EXERCISE PROMPT: Please format the entries from the line containing "Image resolution: width=278" through the end of the entries, both ends included, as a Markdown table with the columns Row and Line. Number each row, skip blank lines, and leave the pictures out.

## Start THE RECORDS

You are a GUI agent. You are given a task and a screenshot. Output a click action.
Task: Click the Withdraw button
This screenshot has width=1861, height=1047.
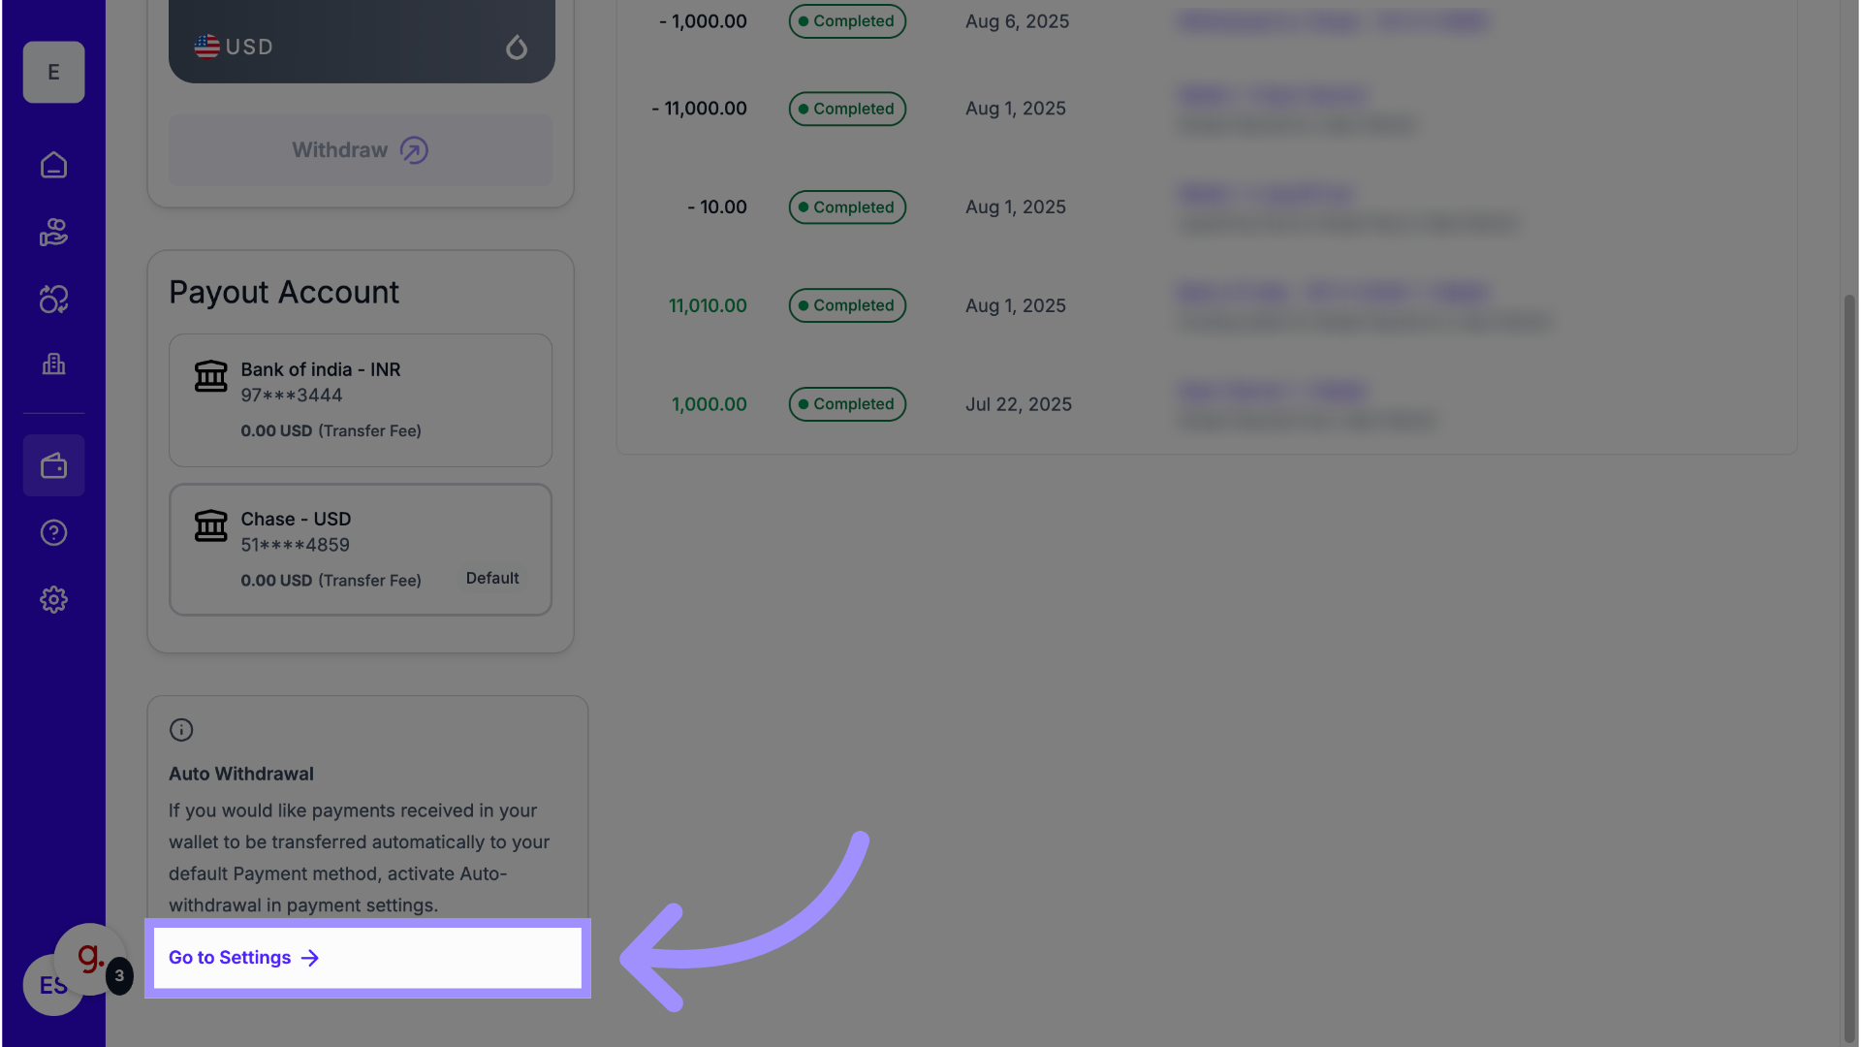361,150
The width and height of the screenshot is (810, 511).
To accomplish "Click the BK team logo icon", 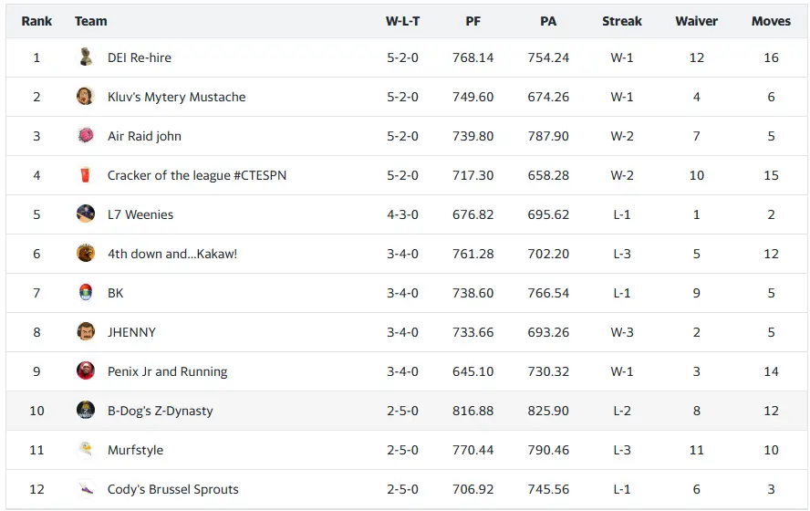I will (x=86, y=293).
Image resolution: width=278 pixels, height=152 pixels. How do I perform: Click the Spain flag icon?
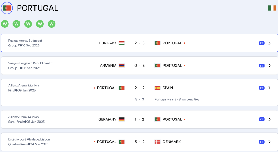(157, 88)
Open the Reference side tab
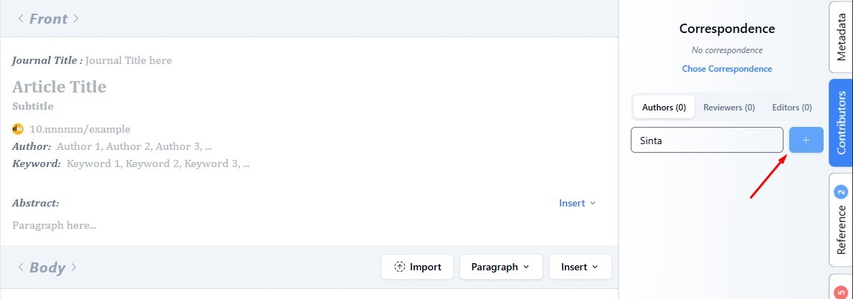 point(842,228)
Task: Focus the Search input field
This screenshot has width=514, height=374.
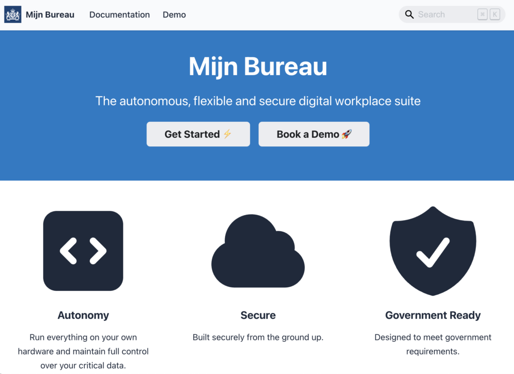Action: [444, 15]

## End THE RECORDS

FULL RESPONSE:
| Row | Line |
|---|---|
| 1 | Image resolution: width=278 pixels, height=152 pixels. How do I perform: Click the Spain flag icon? |
| 2 | (157, 88) |
| 3 | Open the Reference side tab |
| 4 |  point(842,228) |
| 5 | Task: Focus the Search input field |
| 6 | This screenshot has width=514, height=374. |
| 7 | Action: [444, 15] |